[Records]
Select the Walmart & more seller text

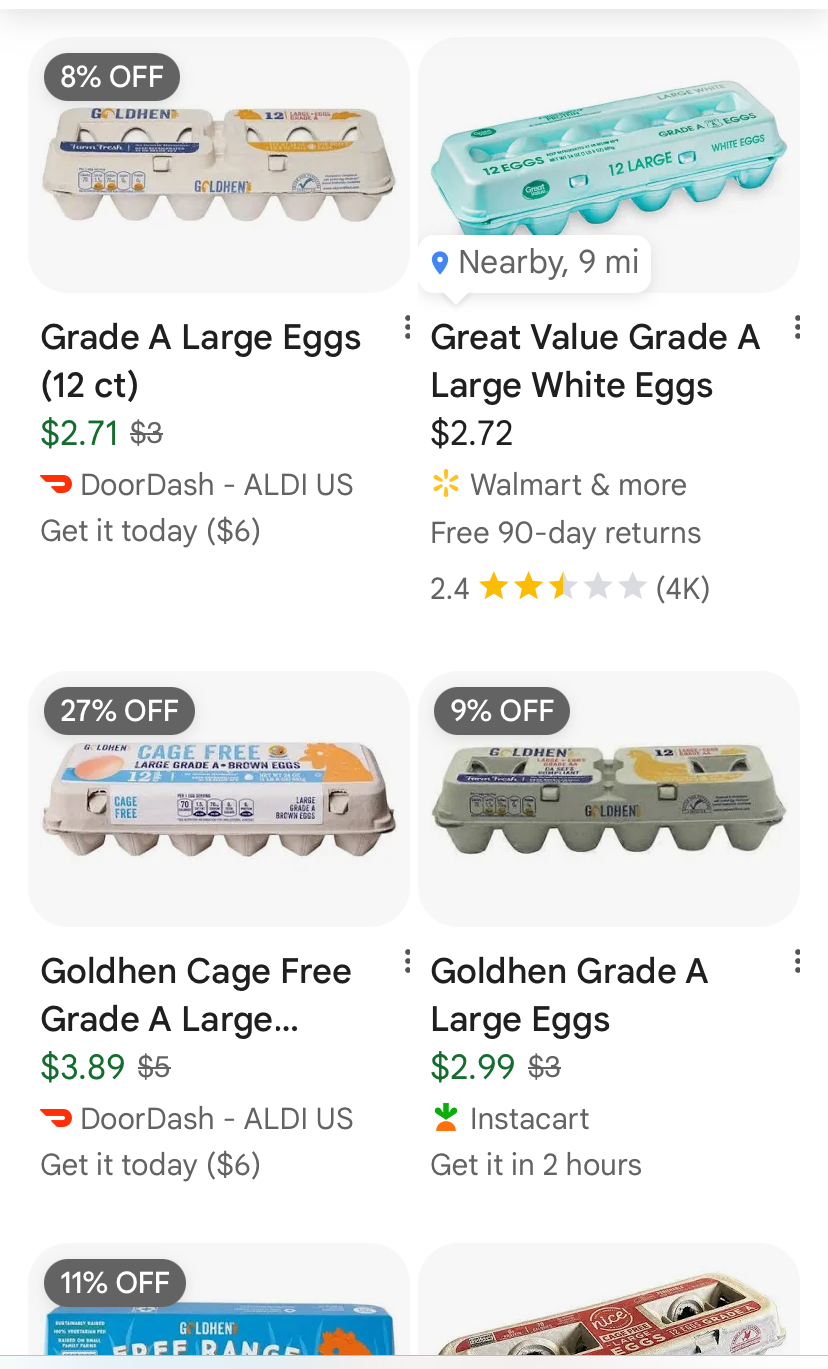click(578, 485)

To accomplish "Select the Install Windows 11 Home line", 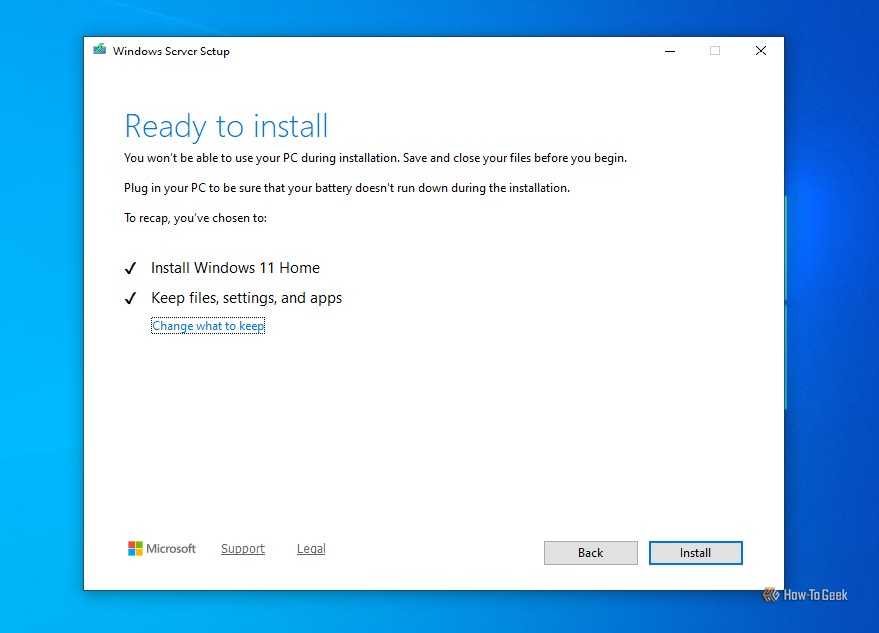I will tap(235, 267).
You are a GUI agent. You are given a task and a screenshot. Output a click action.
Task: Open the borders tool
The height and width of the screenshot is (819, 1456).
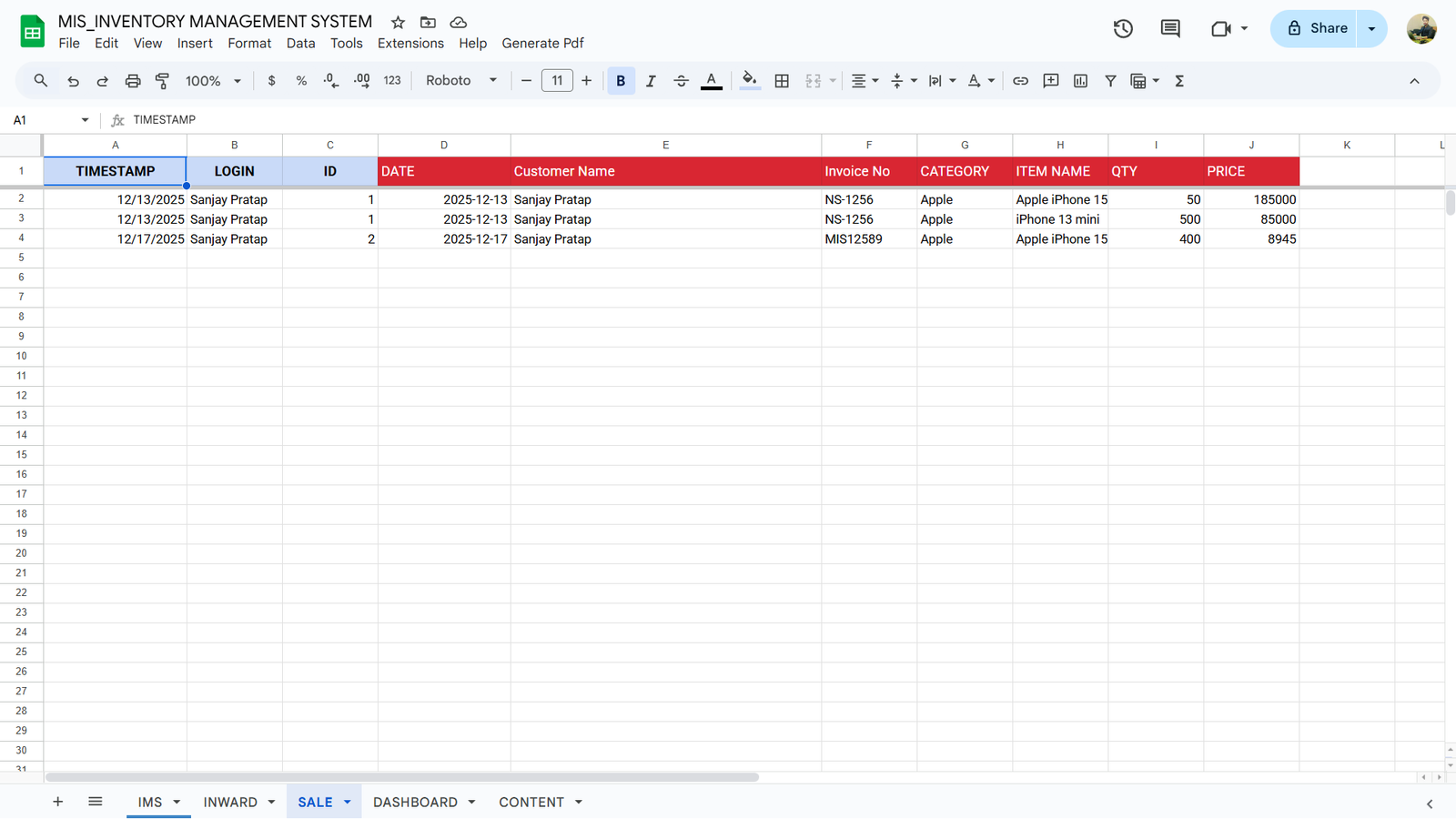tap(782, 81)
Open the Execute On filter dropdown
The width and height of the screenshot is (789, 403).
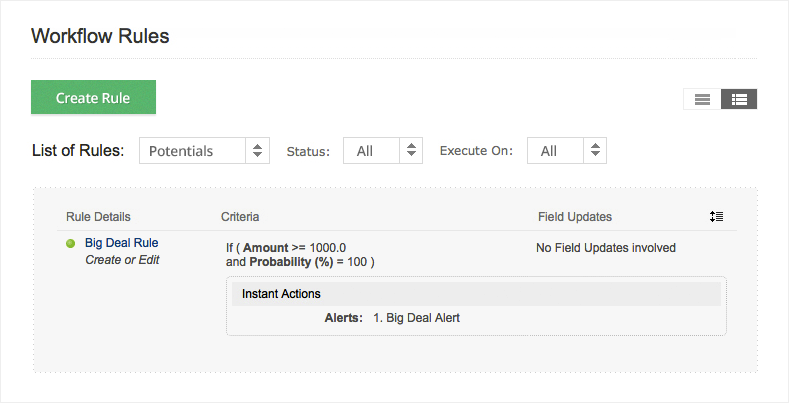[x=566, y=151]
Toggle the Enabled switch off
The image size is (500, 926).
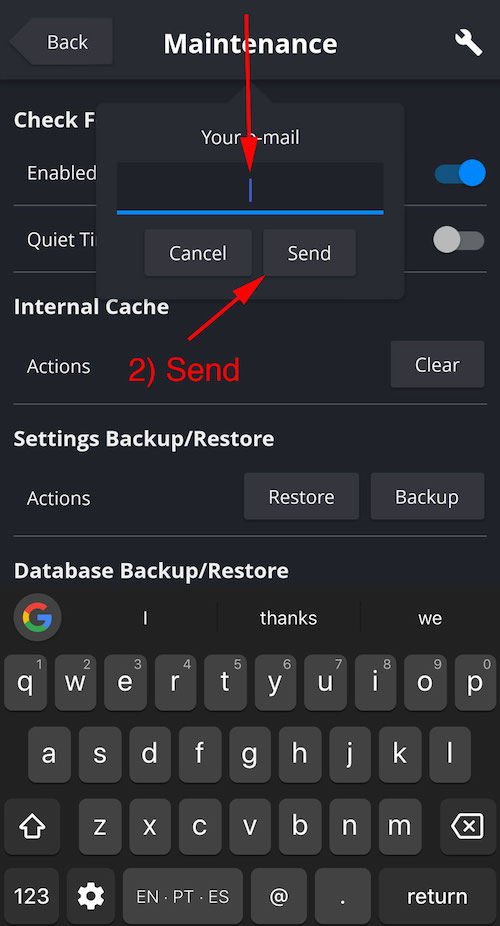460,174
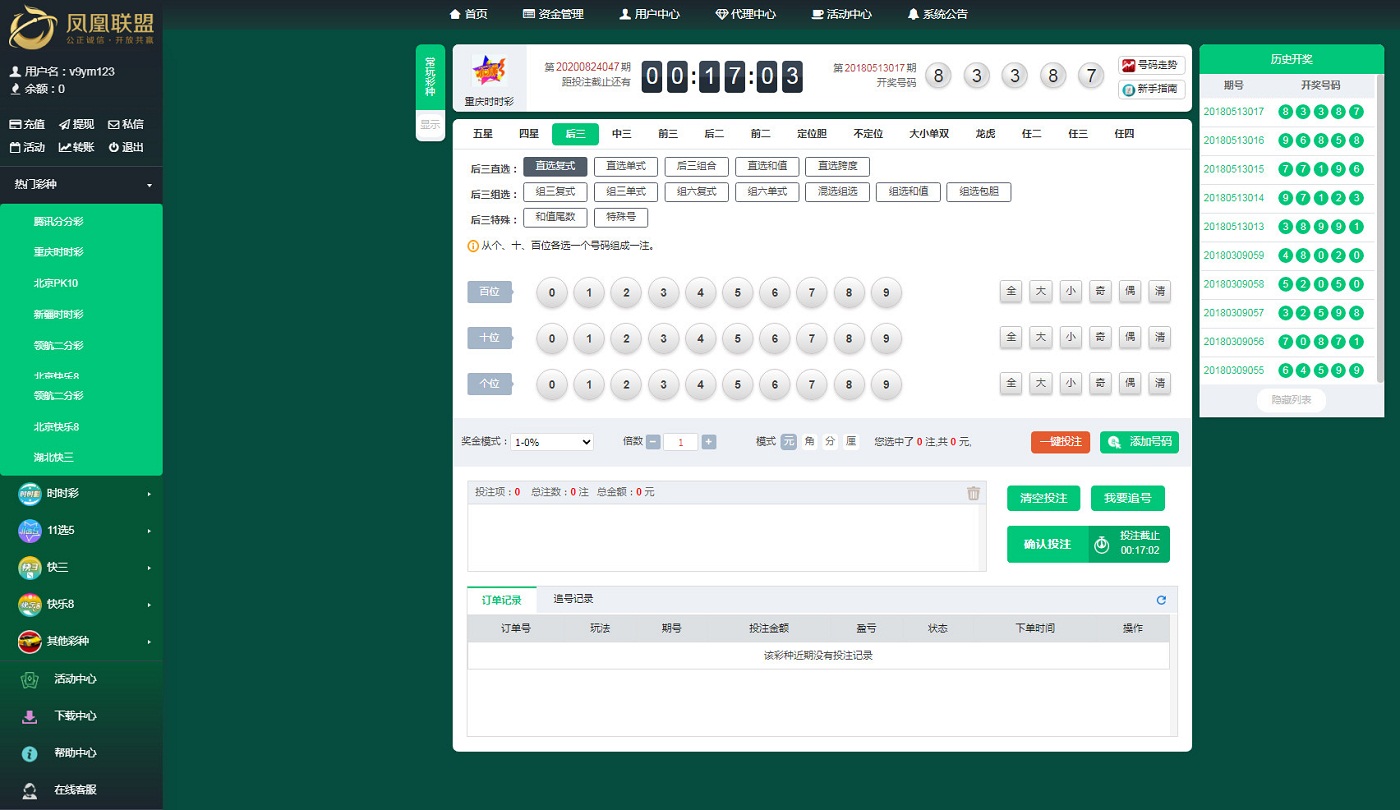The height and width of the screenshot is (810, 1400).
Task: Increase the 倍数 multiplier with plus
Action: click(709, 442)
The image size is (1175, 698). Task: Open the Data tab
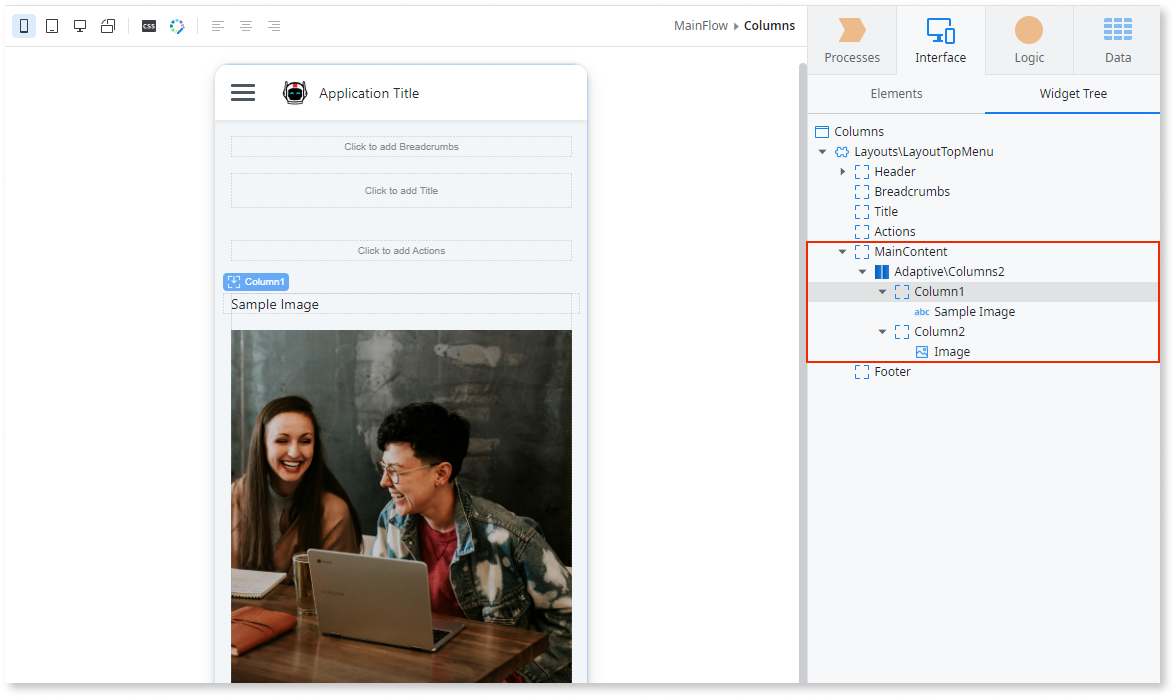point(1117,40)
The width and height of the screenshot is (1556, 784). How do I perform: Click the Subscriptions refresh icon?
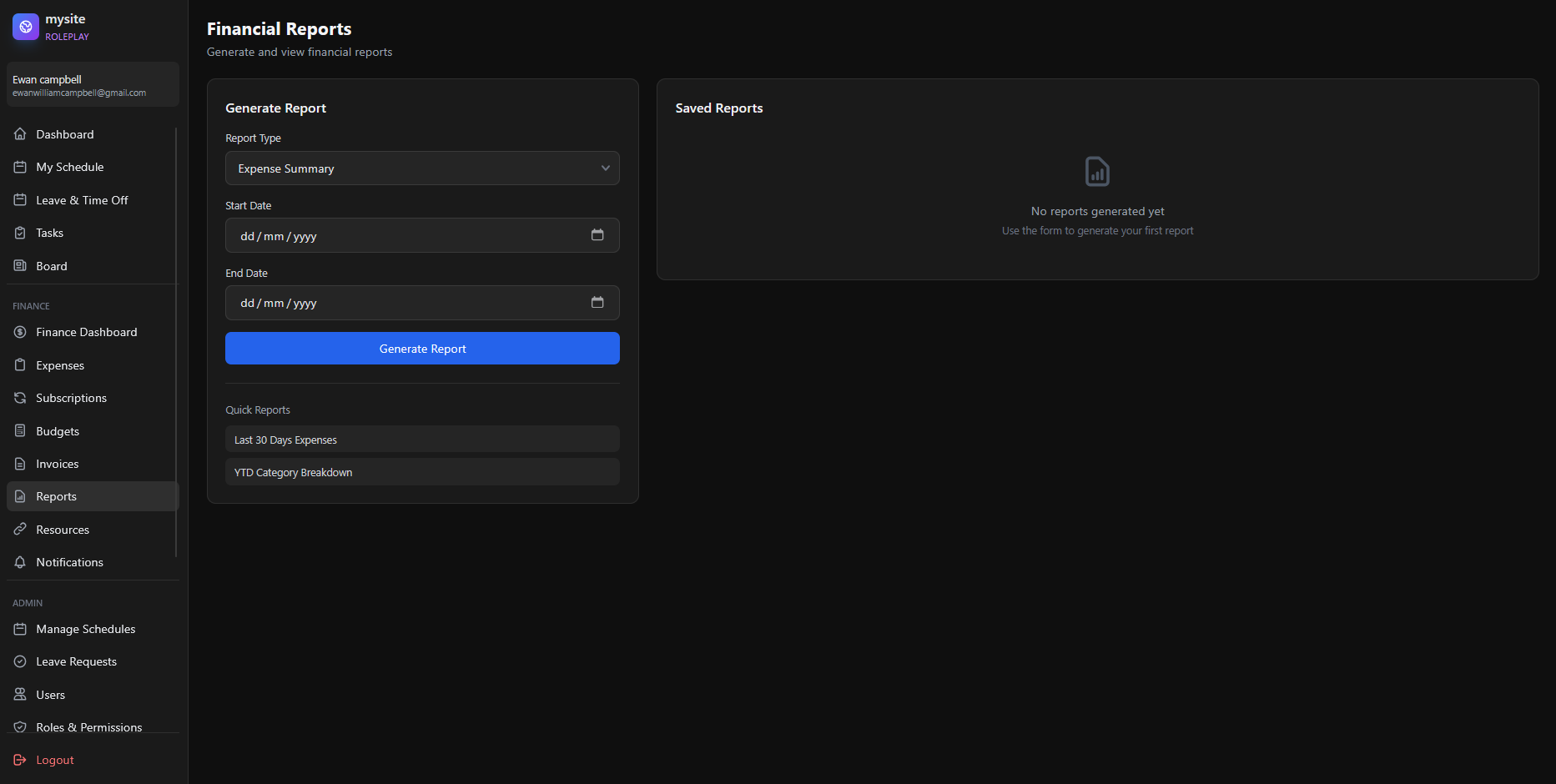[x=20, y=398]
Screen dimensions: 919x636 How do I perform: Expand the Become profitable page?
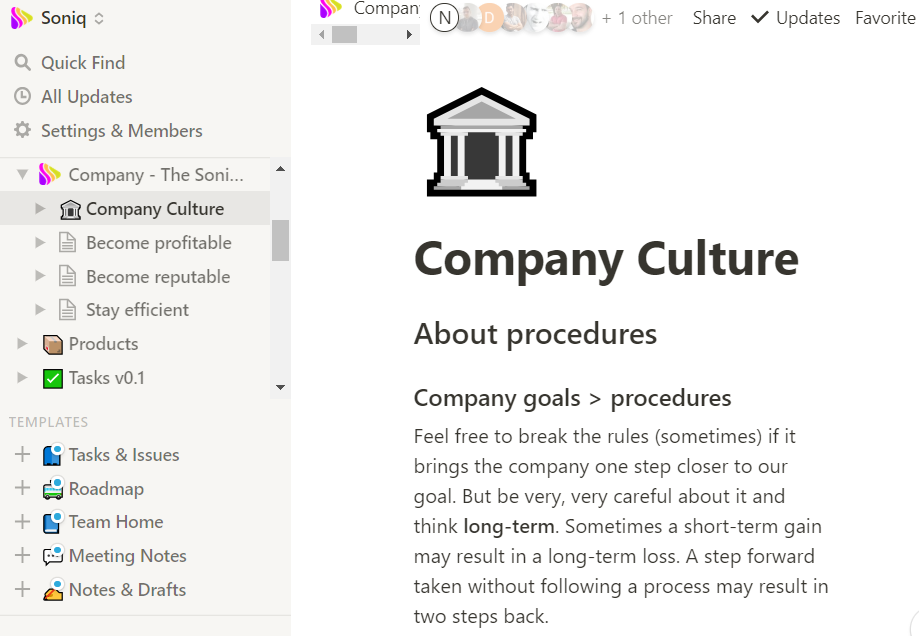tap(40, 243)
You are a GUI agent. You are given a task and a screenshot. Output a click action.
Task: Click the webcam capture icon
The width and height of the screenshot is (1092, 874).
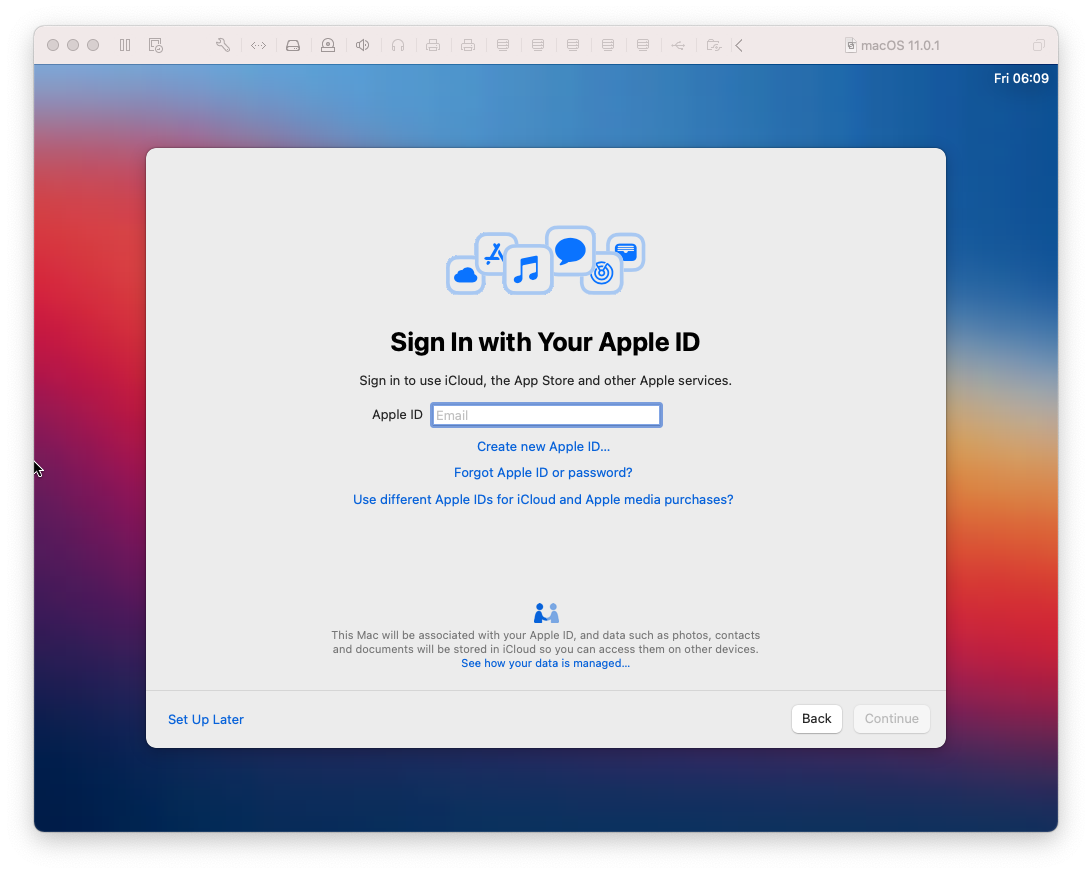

== GOAL OF THE EXERCISE ==
Convert the records above, from the line with "Open the Execute On filter dropdown" up to and including the line with "point(1117,40)", into a JSON list of strings with one string per line and no blank lines. Omit the pictures.

== TASK OUTPUT ==
[
  "Open the Execute On filter dropdown",
  "The width and height of the screenshot is (789, 403).",
  "[x=566, y=151]",
  "Toggle the Enabled switch off",
  "The image size is (500, 926).",
  "460,174",
  "The height and width of the screenshot is (810, 1400).",
  "Task: Increase the 倍数 multiplier with plus",
  "Action: click(709, 442)",
  "The image size is (1175, 698). Task: Open the Data tab",
  "point(1117,40)"
]